YOUR INSTRUCTIONS:
At the line containing "Image resolution: width=914", begin setting down the entries exactly, and stop only after the last line.

● ● ● ● ● ● ●

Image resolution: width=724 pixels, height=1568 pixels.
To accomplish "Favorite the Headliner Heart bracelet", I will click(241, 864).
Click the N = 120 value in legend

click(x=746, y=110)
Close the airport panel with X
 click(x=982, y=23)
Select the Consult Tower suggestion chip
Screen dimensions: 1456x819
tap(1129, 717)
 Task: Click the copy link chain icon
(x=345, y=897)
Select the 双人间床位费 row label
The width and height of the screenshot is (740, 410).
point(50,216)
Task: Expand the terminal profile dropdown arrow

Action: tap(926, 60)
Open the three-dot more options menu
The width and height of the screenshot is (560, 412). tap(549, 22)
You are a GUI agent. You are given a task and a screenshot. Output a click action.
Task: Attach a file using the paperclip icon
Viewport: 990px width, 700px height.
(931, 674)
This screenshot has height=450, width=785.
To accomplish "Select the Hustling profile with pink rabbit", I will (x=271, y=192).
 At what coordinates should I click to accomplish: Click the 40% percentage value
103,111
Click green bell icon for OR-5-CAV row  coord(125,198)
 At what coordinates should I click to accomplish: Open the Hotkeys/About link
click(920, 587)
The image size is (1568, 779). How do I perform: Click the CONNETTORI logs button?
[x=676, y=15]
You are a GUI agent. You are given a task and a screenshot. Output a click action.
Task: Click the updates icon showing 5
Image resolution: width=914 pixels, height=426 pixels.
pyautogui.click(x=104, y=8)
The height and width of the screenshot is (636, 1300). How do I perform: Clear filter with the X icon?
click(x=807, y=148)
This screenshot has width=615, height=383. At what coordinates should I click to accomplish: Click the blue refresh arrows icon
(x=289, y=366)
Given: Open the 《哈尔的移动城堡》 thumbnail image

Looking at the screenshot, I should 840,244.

● ● ● ● ● ● ●

ANSWER AREA:
Image resolution: width=914 pixels, height=426 pixels.
pyautogui.click(x=104, y=8)
The height and width of the screenshot is (636, 1300). How do I perform: Clear filter with the X icon?
click(x=807, y=148)
This screenshot has width=615, height=383. At what coordinates should I click to accomplish: Click the blue refresh arrows icon
(x=289, y=366)
Given: Open the 《哈尔的移动城堡》 thumbnail image

Looking at the screenshot, I should 840,244.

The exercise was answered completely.